David A. Graham: Marjorie Taylor Greene is just a symptom of what ails the GOP
Conspiracy theorists aren’t just cranks in tinfoil hats drifting around the margins of society. A December poll found that fewer than half of Americans would say that the core idea of QAnon—“a group of Satan-worshipping elites who run a child sex ring are trying to control our politics and media”—is definitively false. Nearly 40 percent believe the QAnon tenet that the “deep state” is out to get Donald Trump. Almost half agree with the lie that the majority of the summer’s Black Lives Matter protests were violent, and one-third believe that voter fraud helped Joe Biden win the 2020 election.
Who constitutes these fractions matters just as much as how big they are. People tend to embrace conspiracy theories because they’re experiencing fear, ostracism, or a sense of losing control. They seek stories to explain what’s happening in a way that suits their needs and convictions, and those narratives become sources of power, validation, even superiority. Perhaps, then, given the country’s diversifying demographics and liberal mores, it’s no surprise who is flocking to conspiracy theories: people like Greene, who are white and on the right. Despite their enduring privilege, many white Americans feel left out or left behind. A sprawling disinformation ecosystem—including Fox News, Breitbart News, YouTube channels, and Facebook groups—reinforces their grievances ad nauseam.
What the data on conspiracy theories don’t always reveal, though, is the DNA of the lies plaguing America. Today’s most prominent falsehoods are really just variations on old themes. Embedded in QAnon’s depiction of a conniving global cabal, for instance, is ZOG, or Zionist Occupied Government, a white-supremacist fantasy dating back to the 1970s in which powerful Jews are conspiring to run the world. ZOG draws from the same wells of prejudice that Nazism did—and those waters run centuries, even millennia, deep. The space-laser theory endorsed by Greene, which elicited so many LOLs online, has shades of ZOG in its claim that a secretive corporate league, including “Rothschild Inc,” controls the imaginary machines.

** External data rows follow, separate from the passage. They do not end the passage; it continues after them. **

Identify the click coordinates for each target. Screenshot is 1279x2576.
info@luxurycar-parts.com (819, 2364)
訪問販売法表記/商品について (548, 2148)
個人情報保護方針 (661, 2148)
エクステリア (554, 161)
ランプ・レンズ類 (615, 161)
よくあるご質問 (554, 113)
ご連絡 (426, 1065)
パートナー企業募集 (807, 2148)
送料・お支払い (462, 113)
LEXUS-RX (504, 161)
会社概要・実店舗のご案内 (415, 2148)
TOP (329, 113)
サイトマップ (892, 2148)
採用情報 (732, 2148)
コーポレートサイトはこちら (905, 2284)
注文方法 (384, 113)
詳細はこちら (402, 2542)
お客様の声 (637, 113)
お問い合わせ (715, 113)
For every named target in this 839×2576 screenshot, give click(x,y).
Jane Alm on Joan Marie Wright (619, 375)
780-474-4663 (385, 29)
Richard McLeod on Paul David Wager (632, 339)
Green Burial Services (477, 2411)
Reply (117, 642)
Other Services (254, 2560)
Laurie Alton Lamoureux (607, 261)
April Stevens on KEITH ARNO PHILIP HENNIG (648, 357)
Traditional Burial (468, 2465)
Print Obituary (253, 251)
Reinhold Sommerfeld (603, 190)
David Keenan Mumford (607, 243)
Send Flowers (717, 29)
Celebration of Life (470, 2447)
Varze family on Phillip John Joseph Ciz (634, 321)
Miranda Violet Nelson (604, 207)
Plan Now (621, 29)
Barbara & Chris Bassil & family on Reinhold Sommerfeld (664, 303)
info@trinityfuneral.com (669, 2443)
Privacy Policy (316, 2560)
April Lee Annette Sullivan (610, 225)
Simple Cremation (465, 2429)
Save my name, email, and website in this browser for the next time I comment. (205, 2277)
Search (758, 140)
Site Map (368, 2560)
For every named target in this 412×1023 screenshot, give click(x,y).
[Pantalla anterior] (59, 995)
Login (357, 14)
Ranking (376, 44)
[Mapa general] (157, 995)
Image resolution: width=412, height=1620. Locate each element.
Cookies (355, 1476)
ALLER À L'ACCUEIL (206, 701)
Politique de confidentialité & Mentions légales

QAnon’s mandate to #SavetheChildren may seem benign on its face, but then so do the 14 Words: “We must secure the existence of our people and a future for white children.” That influential white-supremacist slogan, coined in the late 20th century, sounds a whole lot like a passage in Mein Kampf : “What we must fight for is to safeguard the existence and reproduction of our race and our people, the sustenance of our children.” Similarly, the Ku Klux Klan pledged in its founding principles “first, to protect the weak, the innocent, and the defenseless”—including white children.
Meanwhile, the notion that the election was stolen from Trump, and thus from MAGA believers, has echoes of the Lost Cause—power and purpose unjustly ripped from the lives of good, God-fearing white Americans. Never mind that a cataclysmic war was fought over those Americans’ right to hold fellow human beings in bondage, or that Trump’s administration, by turns cruel and incompetent, inspired a record-breaking number of people to go the polls to remove him from office. Why face reality when you can take comfort in a lie?